Repository files navigation

#CatBench Vector Search Playground Cat Benchmarking at Scale, finally!

There are two separate Python apps in the app directory:

  • CatVector - a simple static vector heatmap visualization app (no database)
  • CatBench - a simple Python/Flask application using Postgres+pgvector similarity search queries (and joins to a regular TPCC schema)

Go to installation steps below

CatBench

You can test this app out yourself, installation steps are below.

Here are a few screenshots of the similarity search and recommendation engine app (for cats!) in action:

Cat similarity search output Cat similarity search query Cat recommendation engine output Cat recommendation engine query plan Cat recommendation engine query plan

Installation Steps

25000 cat/dog images are included in this repository. I have tested this on RHEL9 and Ubuntu 24.04 so far. You need to have python and pip installed in your OS for this. For installing Python packages locally with pip, you probably want to use a Python virtual environment (venv).
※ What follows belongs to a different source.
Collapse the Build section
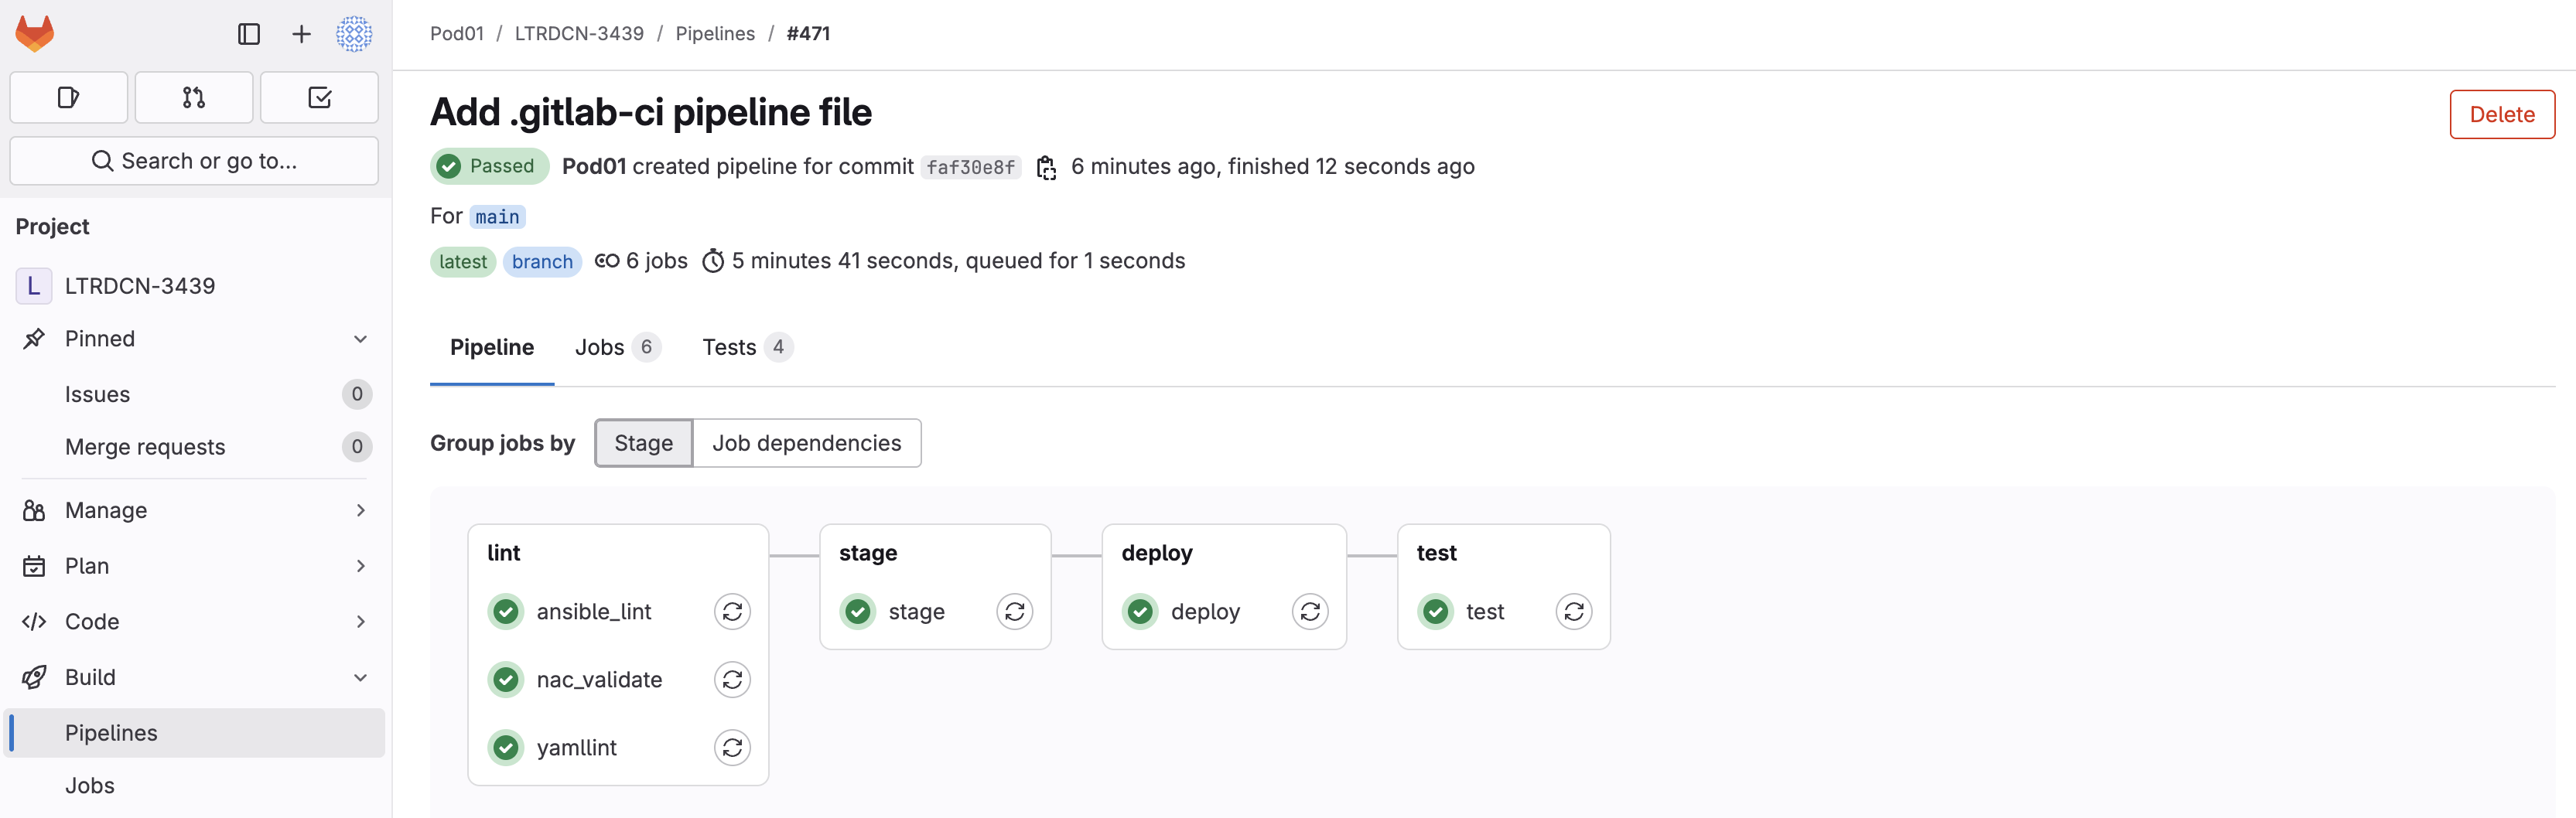The image size is (2576, 818). coord(360,677)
Interactive CatBench application that requires a Postgres database and loading data

Make sure that you have a Postgres database (with pgvector extension) running and accessible and change the psql commands below to include your username/password if you are not using a default local connection:

In the catbench repo root directory, run this to generate embedding vectors from the 25000 pet images (this uses PyTorch which automatically runs on CPUs if you don't have a GPU available).

git clone https://github.com/tanelpoder/catbench
cd catbench

pip install -r requirements-catbench.txt

NB! You may need to install Postgres and the PgVector extension and the python3-psycopg2 package using your OS package manager first, if pip doesn't successfully install psycopg2 on your Linux distro.
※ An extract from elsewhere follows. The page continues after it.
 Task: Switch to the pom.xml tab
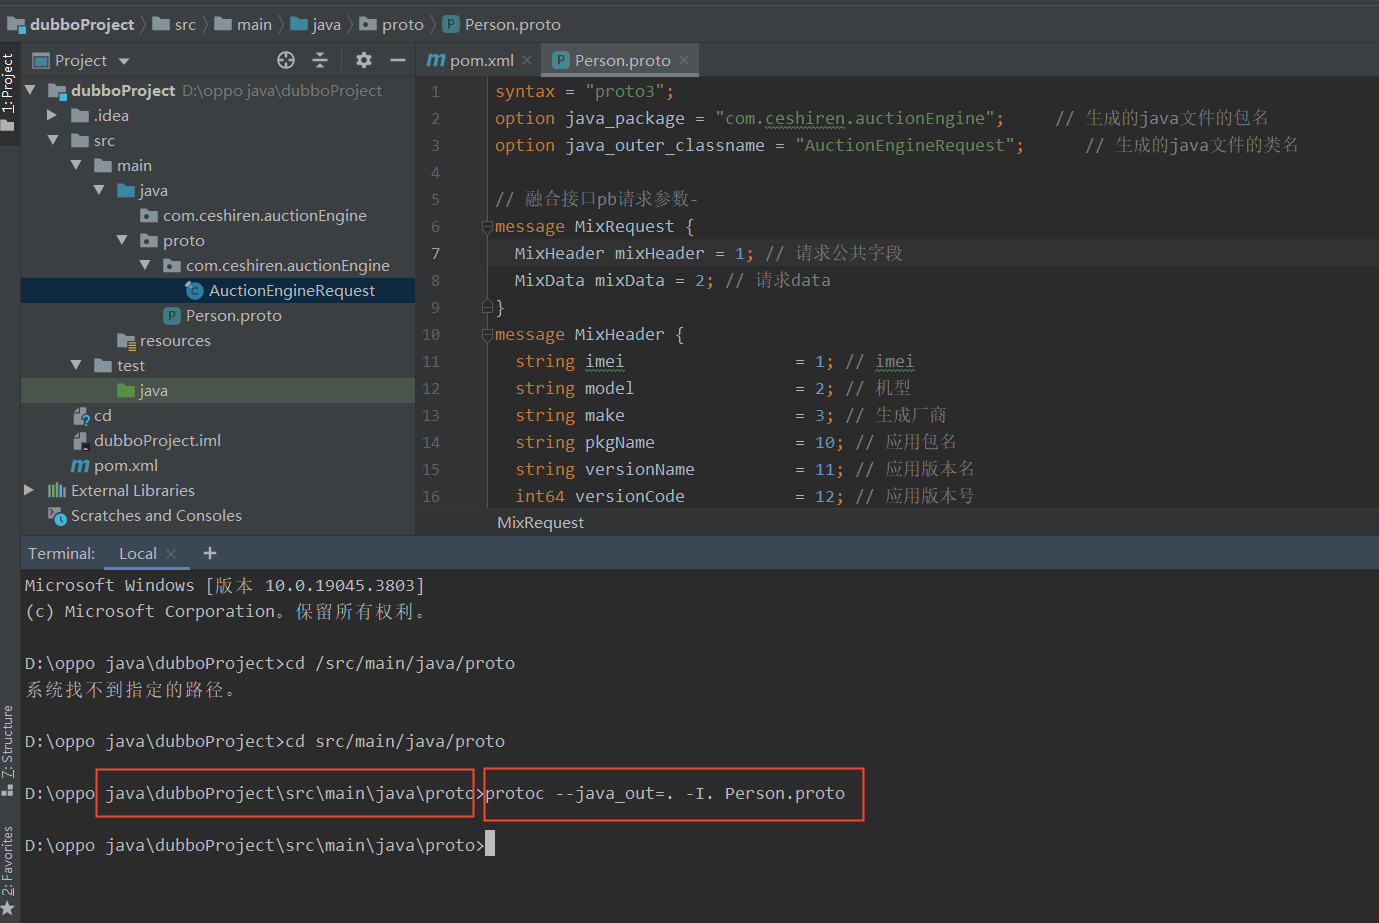480,60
The next step generates vector embeddings for the 25000 pet photos included in this repository (using GPU's if cuda/NVIDIA GPUs are available, otherwise CPUs.

Process the 25000 pet photos and generate their embeddings for loading into postgres:

python app/catbench/scripts/generate_embeddings.py data/PetImages/Cat embeddings/cats.tsv
python app/catbench/scripts/generate_embeddings.py data/PetImages/Dog embeddings/dogs.tsv

This may take a while. Then load the vectors and other OLTP data into the database:

gunzip  app/catbench/scripts/create_tpcc_tables.sql.gz
psql -f app/catbench/scripts/create_tpcc_tables.sql 
psql -f app/catbench/scripts/create_catbench_tables.sql 
psql -f app/catbench/scripts/create_recommendation_schema.sql 

If you're using a local Postgres instance that allows logging in as tpcc user without a password, no action needed. Otherwise open the catbench.py file to change your Postgres user/pass settings if you are not using a default local connection. And then run the app:

cd app/catbench

python3 catbench.py

You can now go to hostname:5000 and browse around:

CatBench app frontpage

Stress test

  • Check the app/catbench/scripts/ directory and run cat_loop.sh or cat_loop_wit_recall.sh scripts in there (the same for dogs). These shell scripts call similarly named .sql scripts under the hood, look inside them to see how they work. You can use similar patterns to construct your own stress test queries.
  • You currently need to change the "tpcc" to your database name (if you're not using "tpcc").
  • You can uncomment more psql lines to increase concurrency (and hit CTRL+C in terminal to cancel/kill all currently running psql loops`

Other

The data/PetImages directory is the Kaggle Cat/Dog dataset (total 25k images) originally released by Microsoft:

You don't need to separately download this file as it's already included in this repo (as permitted by Microsoft's CDLA license).